Для сравнения событий 1968 года, девиза настоящих рассуждений, важно отметить, что эта новая конформация общественной жизни совершенно меняет способ построения критических реакций, каковы бы ни были их масштабы, ибо то, что имеет значение сейчас, ‒ гораздо больше, чем указывать на социальные проблемы, возмущаться принесенными ими жертвами, требовать справедливости и искать убедительность этих протестов в правдивости заявлений и в оправданности того, что они утверждают – это либо бежать, бежать, физически либо психологически, либо оскорбительно, произвести замещающую и субъективно предпочтительную версию событий, мнений, решений и максимально быстро и произвольно найти действующих лиц, индивидуализируемых субъектов, которых можно обвинить в понесенных разочарованиях и потерях.
Наконец, я думаю, все же стоит указать, что в муках и дилеммах современной общественной жизни все еще есть фактор очень общего и менее заметного характера, а именно смутное понимание структурной необходимости все возрастающих контингентов людей. людей, принимая во внимание, что север технического прогресса, которому со все большей смелостью и эффективностью посвящают себя многие лучшие умы того времени, состоит в том, чтобы заменить, говоря словами Маркса, мертвый труд живым трудом.
Системное и крайне извращенное сообщение о том, что люди — это помеха, что нас слишком много, хотя и лишь тайно присутствующее в текущей социально-экономической динамике, усваивается всеми, кто живет в современном обществе, и, безусловно, является большей частью поколения регрессивных людей. движения, на которые указывала недавняя политическая и социологическая критика.
Таким образом, можно видеть, что это еще один элемент, оставивший критический дух и социально-политические протесты 60-х годов как принадлежащие времени не только ушедшему, но и эмоционально и экзистенциально недоступному, как бы своего рода мировая альтернатива.
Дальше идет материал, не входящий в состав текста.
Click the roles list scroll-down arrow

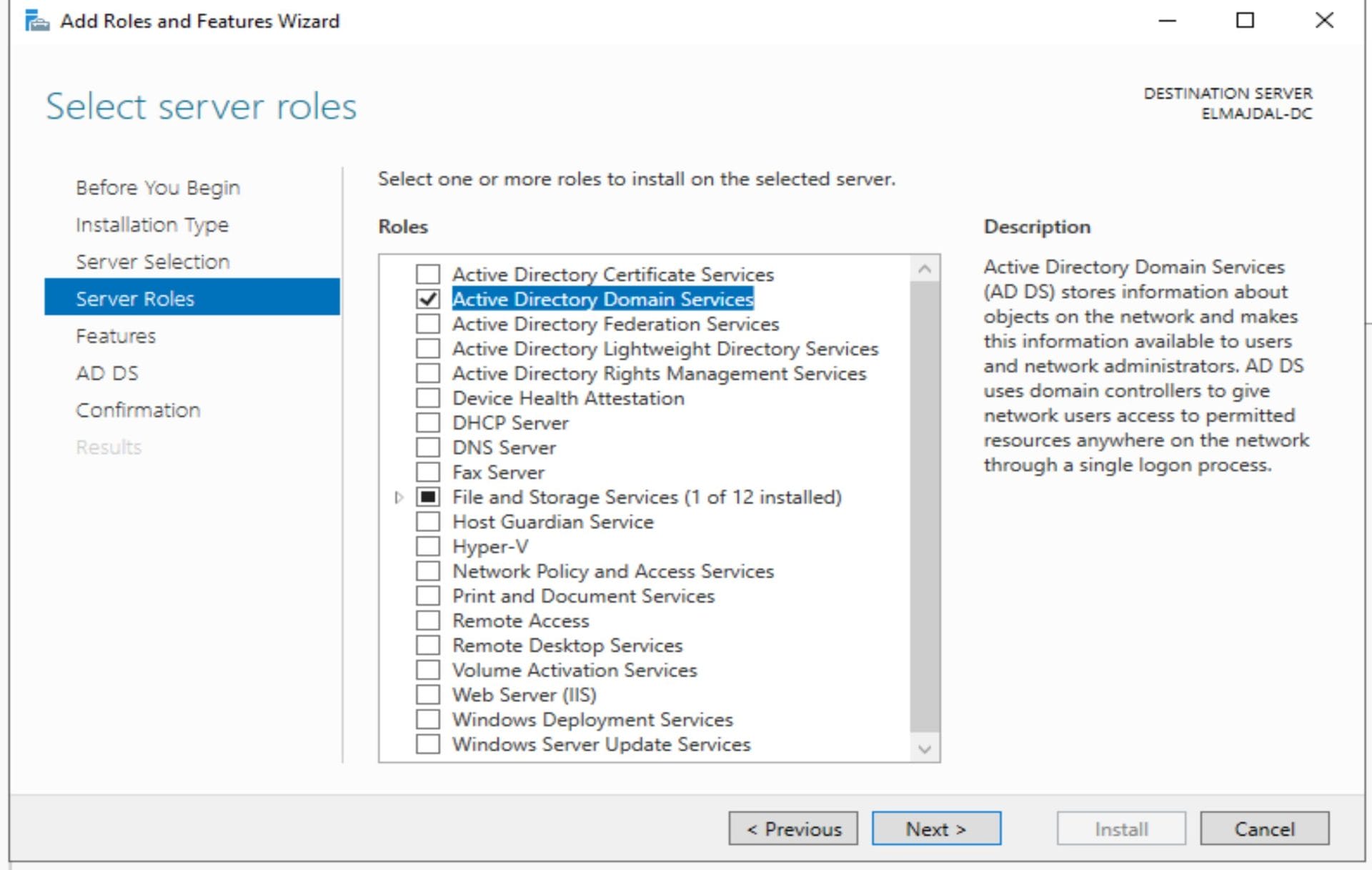point(924,749)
*Хоао Карлос Брум Торрес является профессором философии на пенсии в UFRGS. Автор, среди прочих книг, Трансцендентализм и диалектика (Л&ПМ).
Выбранный отрывок, если статья изначально была опубликована в журнале Критерион, Белу-Оризонти, специальный выпуск, январь 2021 г.
ссылки
Бауман З. «Симптомы поиска предмета и имени». В: GEISELBERGER, H. (ред.), 2019.
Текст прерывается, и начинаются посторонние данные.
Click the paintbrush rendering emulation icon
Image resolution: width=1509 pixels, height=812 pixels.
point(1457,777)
БЕК, Ульрих. «Что такое глобализация? Заблуждения о глобализме и реакции на глобализацию». Перевод Андре Кароне. Сан-Паулу: Пас и Терра, 1999.
БРАУН, В. «На руинах неолиберализма: подъем антидемократической политики на Западе». НЬЮ-Йорк: издательство Колумбийского университета, 2019.
БРУМ ТОРРЕС, JC «68 мая, философия и память». Торговая газета – РС, изд. от 25 мая 1998 г. Порту-Алегри, 1998 г.
КАСАТТИ Р., ВАРЗИ АЦ «События». В: ZALTA, EN (ред.). Команда Стэнфордский Энциклопедия философии. Стэнфорд, Калифорния: Исследовательская лаборатория метафизики, Стэнфордский университет, 2015.
КАСТЕЛЬС, М. «Разрыв — кризис либеральной демократии». Рио-де-Жанейро: Захар, 2018.
ДЕЛЛА ПОРТА, Д. (орг.). “Sessantotto Passato e Presente dell'anno ribelle”. Милан: Feltrinelli Editore, Kindle Edition, 2018.
ГАЙЗЕЛЬБЕРГЕР, Х. (ред.) «Великая регрессия — международные дебаты о новом популизме — и как противостоять им». Сан-Паулу: Editora Liberdade, 2019.
НАХТВЕЙ, О. «Децивилизация - о регрессивных тенденциях в западных обществах». В: Гейзельбергер, 2019.
ПОЛАНИ, К. «Великая трансформация: истоки нашего века». Рио-де-Жанейро: кампус, 1980.
Фогель Э. Ф. «Дэн Сяпин и трансформация Китая». Кембридж США:
Издательство Гарвардского университета, 2011.
ВЕТЦЕЛЬ, Линда. «Типы и токены». В: Эдвард Н. Залта (ред.). Стэнфордская энциклопедия философии, выпуск осени 2018 г., URL = .
ZHU, S. & PICKLES, J. «Привнести, подняться, пойти на запад, уйти: модернизация, регионализация и делокализация в сетях производства одежды в Китае». Журнал Современности Азия, Том. 44, № 1, 2014.